Dr Louise Jeffery from Potsdam Institute for Climate Impact Research said "accounting credits claimed by New Zealand to meet its 2020 target could see emissions, excluding forestry, increase without constraint to 32% above 1990 levels by 2020, rather than decreasing to 5% below 1990 as stated in the government's original unconditional pledge."
That raised the question of what New Zealand's pledge would look like if the preferred forestry rules were not adopted.
The New Zealand target was also inconsistent with a non-binding target to cut emissions to 5% below 1990 levels by 2050 and would require a commitment to cut emissions by 30% below 1990 levels by 2030.

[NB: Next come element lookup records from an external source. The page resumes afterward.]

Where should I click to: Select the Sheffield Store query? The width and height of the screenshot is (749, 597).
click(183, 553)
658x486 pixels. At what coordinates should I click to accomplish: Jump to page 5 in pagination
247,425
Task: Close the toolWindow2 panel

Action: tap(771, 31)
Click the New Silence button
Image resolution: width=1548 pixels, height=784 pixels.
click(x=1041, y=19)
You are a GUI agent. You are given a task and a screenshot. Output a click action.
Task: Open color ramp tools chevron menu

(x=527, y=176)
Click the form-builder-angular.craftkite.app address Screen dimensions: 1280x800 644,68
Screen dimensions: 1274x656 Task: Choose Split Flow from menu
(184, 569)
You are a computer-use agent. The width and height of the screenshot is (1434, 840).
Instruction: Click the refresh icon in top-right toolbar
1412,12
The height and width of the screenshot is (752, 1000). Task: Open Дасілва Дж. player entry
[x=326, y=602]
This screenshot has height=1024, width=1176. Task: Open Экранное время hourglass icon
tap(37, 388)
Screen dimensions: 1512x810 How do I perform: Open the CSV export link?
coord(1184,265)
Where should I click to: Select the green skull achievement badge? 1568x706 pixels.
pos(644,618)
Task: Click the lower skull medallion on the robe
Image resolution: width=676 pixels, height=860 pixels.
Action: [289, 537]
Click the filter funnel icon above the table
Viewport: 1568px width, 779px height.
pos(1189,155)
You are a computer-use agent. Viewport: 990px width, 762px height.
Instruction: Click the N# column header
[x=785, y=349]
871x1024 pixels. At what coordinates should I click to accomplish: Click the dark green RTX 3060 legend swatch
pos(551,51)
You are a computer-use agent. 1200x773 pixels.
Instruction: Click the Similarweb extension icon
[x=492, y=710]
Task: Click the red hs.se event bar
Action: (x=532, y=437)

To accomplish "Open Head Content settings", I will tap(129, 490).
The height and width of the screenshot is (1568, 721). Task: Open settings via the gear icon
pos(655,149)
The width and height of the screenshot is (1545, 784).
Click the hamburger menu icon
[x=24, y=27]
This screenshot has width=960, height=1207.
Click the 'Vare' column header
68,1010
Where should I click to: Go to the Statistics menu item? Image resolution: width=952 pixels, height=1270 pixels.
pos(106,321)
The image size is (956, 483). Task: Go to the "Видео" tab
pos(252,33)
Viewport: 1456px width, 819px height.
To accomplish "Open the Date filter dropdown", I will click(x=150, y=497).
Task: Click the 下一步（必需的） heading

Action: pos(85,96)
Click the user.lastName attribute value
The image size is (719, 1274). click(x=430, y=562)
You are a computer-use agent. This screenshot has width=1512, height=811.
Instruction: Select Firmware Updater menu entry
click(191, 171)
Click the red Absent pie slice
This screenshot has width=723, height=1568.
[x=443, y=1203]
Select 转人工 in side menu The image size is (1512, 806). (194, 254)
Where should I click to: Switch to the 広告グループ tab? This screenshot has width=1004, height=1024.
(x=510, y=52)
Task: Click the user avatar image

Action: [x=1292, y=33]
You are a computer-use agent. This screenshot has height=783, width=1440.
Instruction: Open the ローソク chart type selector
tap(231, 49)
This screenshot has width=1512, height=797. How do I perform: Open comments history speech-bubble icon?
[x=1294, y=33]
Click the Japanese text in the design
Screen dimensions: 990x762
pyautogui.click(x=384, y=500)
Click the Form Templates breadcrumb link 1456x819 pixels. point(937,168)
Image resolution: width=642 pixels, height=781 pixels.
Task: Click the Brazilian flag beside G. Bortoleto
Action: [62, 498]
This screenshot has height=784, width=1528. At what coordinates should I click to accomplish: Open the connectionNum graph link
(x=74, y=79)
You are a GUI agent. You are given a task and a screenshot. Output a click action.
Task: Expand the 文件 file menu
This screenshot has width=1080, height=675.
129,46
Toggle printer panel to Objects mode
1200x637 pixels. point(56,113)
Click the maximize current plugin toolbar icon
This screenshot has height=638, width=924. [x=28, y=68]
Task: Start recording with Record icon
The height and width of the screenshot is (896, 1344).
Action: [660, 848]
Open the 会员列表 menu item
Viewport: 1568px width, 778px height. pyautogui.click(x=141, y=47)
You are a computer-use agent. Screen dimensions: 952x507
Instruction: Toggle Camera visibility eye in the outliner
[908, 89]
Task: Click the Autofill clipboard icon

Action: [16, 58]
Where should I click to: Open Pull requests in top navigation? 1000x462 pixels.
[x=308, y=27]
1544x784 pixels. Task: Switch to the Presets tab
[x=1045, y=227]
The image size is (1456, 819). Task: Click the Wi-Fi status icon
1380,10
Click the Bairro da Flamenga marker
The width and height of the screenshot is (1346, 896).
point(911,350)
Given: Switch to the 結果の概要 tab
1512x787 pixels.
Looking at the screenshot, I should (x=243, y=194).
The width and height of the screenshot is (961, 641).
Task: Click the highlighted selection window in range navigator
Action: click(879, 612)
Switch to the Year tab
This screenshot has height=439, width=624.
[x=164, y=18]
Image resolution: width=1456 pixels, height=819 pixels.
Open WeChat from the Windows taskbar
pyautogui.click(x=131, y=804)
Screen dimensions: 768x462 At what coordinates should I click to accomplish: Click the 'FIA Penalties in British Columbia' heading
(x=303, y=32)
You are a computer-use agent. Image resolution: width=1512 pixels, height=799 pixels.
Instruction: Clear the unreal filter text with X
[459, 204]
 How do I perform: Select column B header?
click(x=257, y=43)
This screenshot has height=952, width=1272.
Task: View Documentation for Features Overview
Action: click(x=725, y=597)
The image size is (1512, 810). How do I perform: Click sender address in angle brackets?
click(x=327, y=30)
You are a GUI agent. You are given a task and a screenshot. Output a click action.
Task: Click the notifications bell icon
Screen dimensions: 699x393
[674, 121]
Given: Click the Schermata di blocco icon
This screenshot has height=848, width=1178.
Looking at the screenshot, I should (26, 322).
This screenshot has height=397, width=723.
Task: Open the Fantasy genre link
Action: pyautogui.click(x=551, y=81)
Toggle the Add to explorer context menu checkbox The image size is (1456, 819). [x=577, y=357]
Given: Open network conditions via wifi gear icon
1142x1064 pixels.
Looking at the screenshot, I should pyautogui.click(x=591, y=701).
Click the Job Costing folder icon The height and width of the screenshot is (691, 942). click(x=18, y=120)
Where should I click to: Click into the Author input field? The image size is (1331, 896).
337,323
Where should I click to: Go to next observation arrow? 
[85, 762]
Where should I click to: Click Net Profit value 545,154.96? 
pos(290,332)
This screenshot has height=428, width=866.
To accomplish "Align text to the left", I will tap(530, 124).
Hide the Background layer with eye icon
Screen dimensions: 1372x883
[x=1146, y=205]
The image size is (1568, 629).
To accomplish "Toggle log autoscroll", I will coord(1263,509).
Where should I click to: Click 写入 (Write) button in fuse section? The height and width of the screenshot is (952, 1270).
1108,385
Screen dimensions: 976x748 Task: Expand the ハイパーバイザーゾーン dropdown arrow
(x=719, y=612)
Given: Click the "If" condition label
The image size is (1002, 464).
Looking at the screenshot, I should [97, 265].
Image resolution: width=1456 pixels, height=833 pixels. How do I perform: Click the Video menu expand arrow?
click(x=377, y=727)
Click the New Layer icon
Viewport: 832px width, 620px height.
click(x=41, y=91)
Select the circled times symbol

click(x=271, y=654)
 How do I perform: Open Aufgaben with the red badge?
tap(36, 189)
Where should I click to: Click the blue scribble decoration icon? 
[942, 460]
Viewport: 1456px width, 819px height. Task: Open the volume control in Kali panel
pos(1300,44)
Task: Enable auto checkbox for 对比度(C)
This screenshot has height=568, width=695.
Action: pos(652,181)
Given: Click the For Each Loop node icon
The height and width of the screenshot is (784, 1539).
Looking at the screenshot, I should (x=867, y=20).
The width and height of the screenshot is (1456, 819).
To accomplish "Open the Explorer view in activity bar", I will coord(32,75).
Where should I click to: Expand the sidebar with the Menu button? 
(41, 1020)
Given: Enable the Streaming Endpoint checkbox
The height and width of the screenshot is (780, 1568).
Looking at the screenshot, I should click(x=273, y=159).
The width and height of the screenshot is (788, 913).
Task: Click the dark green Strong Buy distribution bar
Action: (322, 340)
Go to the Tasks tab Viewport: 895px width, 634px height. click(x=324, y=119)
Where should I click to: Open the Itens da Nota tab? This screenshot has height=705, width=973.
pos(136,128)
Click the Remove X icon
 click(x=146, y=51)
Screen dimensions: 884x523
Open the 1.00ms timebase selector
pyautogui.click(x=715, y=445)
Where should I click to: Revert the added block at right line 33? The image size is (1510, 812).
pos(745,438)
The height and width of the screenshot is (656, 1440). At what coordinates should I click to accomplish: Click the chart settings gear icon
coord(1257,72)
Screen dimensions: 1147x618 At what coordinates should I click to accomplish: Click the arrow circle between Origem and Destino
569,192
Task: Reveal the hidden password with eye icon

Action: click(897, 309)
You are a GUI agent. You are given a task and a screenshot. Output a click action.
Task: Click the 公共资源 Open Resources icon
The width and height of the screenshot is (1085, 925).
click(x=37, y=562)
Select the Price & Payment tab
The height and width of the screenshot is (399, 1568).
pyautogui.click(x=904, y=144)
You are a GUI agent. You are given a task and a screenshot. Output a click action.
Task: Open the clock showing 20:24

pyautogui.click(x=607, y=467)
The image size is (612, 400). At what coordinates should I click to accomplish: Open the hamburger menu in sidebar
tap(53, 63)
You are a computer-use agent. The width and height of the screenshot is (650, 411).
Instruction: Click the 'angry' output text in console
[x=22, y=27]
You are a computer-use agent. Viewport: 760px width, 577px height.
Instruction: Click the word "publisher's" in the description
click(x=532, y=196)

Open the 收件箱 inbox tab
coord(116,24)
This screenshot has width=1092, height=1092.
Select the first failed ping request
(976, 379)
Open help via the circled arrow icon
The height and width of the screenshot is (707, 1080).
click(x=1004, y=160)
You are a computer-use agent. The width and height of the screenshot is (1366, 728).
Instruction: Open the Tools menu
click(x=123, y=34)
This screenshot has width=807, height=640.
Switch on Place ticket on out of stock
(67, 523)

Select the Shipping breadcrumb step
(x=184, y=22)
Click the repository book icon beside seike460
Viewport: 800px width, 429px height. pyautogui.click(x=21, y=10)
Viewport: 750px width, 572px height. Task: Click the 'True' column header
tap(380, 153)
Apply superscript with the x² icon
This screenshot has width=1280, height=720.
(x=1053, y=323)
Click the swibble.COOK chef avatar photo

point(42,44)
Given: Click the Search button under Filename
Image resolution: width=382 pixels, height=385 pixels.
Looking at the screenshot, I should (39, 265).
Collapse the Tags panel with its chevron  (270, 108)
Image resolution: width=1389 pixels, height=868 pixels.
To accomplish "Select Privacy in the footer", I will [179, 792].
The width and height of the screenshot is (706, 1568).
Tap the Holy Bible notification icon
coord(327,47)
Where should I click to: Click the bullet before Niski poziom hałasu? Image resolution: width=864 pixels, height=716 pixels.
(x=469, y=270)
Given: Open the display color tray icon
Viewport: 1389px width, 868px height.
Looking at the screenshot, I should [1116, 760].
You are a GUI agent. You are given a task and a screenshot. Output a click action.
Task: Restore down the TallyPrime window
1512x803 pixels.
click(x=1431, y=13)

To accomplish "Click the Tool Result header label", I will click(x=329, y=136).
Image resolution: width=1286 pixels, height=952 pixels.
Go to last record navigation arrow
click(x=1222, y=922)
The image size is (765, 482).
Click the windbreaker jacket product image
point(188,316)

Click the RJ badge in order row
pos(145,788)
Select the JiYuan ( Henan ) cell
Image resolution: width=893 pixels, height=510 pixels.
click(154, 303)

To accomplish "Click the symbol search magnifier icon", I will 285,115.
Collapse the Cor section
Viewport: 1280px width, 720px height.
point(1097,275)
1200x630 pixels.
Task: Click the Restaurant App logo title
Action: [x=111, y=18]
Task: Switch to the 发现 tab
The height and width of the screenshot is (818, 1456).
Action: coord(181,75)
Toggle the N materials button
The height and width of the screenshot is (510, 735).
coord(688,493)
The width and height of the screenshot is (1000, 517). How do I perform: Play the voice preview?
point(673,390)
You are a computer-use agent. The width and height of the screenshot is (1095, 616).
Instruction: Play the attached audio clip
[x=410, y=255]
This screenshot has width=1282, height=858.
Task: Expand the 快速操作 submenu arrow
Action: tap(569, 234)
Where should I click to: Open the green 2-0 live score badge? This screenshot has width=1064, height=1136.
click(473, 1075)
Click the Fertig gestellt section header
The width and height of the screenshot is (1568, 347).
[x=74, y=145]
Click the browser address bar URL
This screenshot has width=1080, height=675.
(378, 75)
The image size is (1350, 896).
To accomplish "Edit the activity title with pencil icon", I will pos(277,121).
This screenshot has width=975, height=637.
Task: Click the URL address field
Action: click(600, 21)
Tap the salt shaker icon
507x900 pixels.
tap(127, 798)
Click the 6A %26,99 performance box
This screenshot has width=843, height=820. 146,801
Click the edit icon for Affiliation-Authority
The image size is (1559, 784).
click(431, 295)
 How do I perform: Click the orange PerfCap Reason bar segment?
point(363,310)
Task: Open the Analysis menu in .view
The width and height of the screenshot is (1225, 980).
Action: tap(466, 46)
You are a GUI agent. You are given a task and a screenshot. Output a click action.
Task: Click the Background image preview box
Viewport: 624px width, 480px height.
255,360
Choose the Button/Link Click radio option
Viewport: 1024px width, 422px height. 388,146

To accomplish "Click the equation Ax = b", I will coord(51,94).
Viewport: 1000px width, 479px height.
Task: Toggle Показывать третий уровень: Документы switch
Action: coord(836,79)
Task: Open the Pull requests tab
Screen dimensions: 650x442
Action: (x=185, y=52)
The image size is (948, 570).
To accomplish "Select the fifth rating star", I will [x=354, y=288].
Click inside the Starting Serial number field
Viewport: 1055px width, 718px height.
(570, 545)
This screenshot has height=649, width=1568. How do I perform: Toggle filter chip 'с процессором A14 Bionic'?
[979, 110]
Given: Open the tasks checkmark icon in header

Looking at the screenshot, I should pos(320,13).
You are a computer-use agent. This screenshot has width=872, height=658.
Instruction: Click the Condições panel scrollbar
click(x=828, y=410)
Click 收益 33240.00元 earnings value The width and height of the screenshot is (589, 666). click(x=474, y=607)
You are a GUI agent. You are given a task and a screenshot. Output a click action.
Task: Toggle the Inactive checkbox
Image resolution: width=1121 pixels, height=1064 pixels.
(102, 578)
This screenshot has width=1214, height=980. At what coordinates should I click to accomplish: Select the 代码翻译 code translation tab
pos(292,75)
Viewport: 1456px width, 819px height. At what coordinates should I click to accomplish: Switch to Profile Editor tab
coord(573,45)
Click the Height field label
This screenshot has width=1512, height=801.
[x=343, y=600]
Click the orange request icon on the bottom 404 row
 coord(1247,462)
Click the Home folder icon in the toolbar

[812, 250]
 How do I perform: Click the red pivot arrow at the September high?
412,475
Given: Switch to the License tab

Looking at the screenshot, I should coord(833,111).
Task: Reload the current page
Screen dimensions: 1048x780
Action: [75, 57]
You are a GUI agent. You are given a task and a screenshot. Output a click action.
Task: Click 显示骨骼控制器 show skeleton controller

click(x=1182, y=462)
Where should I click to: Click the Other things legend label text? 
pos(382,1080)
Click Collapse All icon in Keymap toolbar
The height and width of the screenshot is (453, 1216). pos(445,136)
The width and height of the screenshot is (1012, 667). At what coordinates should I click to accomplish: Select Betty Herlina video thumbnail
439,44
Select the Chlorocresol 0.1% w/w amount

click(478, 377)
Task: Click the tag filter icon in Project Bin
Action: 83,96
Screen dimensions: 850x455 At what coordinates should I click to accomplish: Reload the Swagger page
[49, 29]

"New Zealand's 'inadequate' rating indicates that its commitment is not in line with any interpretations of a 'fair' approach" to limiting global warming to no more than 2º Celsius, said Hare. "If most other countries were to follow New Zealand's approach, global warming would exceed 3 to 4 degrees Celsius, a world that would see oceans acidifying, coral reefs dissolving, sea levels rising rapidly, and more than 40% species extinction."
Elaborating on US versus New Zealand emissions trends, CAT said: "Trends in per capita emissions are a crude but nevertheless effective indicator of fair burden sharing and equity in the longer term. New Zealand, historically, has had lower per capita emissions than the US, due in part to a high proportion of hydroelectricity in its primary energy supply.
"With the US in the process of implementing policies aimed at meeting its 2020 and 2025 targets ... per capita emissions are expected to continue to decline significantly, building upon a trend in reducing per capita emissions that began in about 2005.
"New Zealand ... indicates a parallel declining trend in per capita emissions until 2020 and a slower decline between 2020-2030. Moreover, while the US policies are projected to lead to real reductions in GHG emissions, excluding LULUCF and declining per capita emissions of these gases, New Zealand's policies are not."